Keep Communication Open and Clear
Clear communication can be extremely helpful when you're triggered, but that's not often easy in the spur of the moment. As a preemptive step, consider creating a plan in advance for your partner to check in with you periodically during sex, Howard suggests. They could ask, “Is it OK for me to touch you here?” for example, or whether you’d like them to continue a particular activity. Then be sure to provide clear feedback, answering questions honestly or voicing your needs or desires. If it feels more comfortable, use leveled safe words.
Meanwhile, keep in mind that you don’t need to go into details as far as the root cause of your trigger or anything else you don’t feel comfortable with. Giving yourself freedom to feel, observe and respond to your feelings without judgment can provide a therapeutic means of self-care.
Work With a Fear Hierarchy
As appealing as it tends to be, the goal of healing after trauma isn’t to obliterate triggers, but to learn to better manage them. As a glorious byproduct, better managing triggers often leads to less frequent and intense flare-ups over time. Throughout the process, you can take steps to ease back into greater comfort with activities that feel sensitive.
“If a particular activity, like holding hands, has become a trigger, you can work with a fear hierarchy,” said Nicole Prause, founder of Liberos, who has a research paper on trauma and couples' sexuality under review. “You have a list of some behaviors that approximate the trigger (e.g., hands being close to each other, touching fingertips, overlapping fingertips, etc.) and you wait and engage in relaxation with each step up the fear hierarchy, however long it takes, to eliminate your anxiety at earlier steps.”
Try a Grounding Technique
Grounding techniques rely on the five senses - sight, smell, sound, taste and touch - to reconnect you with the here and now. Adina Mahalli, a certified mental health consultant specializing in trauma therapy with Maple Holistics, considers these efforts extremely helpful for coping with triggers during sexual encounters.
“Concentrate on each of your five senses individually,” she said. “Consciously describe something you are seeing, feeling, smelling [and] hearing, and one good thing about yourself. This will help to bring you back to the present and not into your own mind reliving your traumatic event.”
Identify the Trigger
Once you feel safe and grounded after a triggered episode, sex therapist and educator, Jennifer Litner recommends seeing if you can identify the trigger.

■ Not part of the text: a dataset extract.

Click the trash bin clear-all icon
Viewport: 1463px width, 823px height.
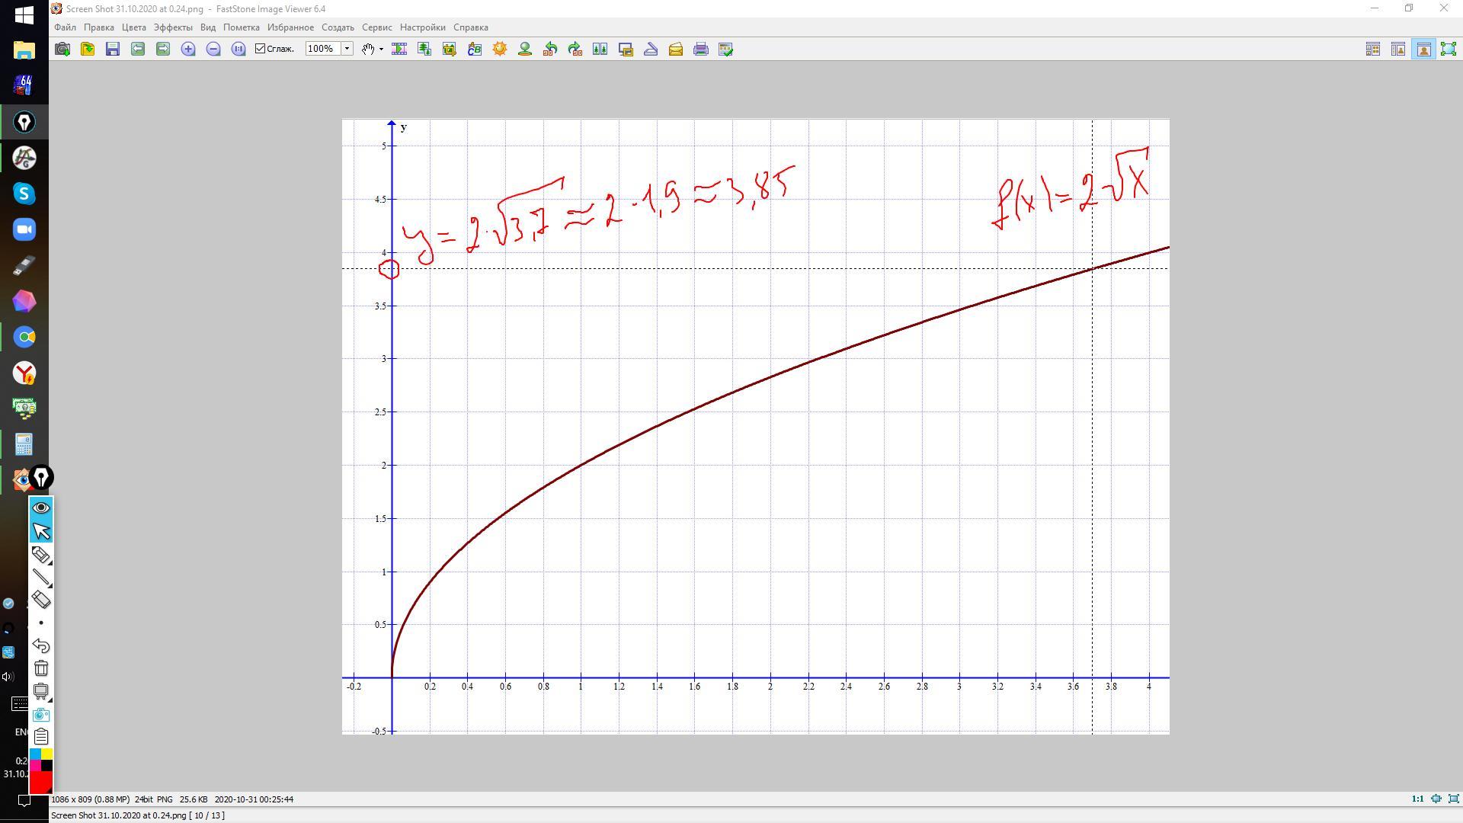(x=41, y=669)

“Did you see something? Hear something? Smell something?” she suggests asking yourself. “Naming our triggers is an important step of working through them.”
This can be a hugely important step, given that many people dissociate and continue to engage in sex when feeling triggered, according to Litner. Commonly described as “going through the motions,” doing so can make matters worse, while keeping you from the pleasure and connection you deserve.
If you've gone through the motions, give yourself grace. Use the experience as a chance to look inward and learn more about yourself and what happened. If you’re not sure, discuss it all with a trauma-informed therapist or support group. Seek out free or low-cost options, if needed. No one should have to navigate these healing steps alone.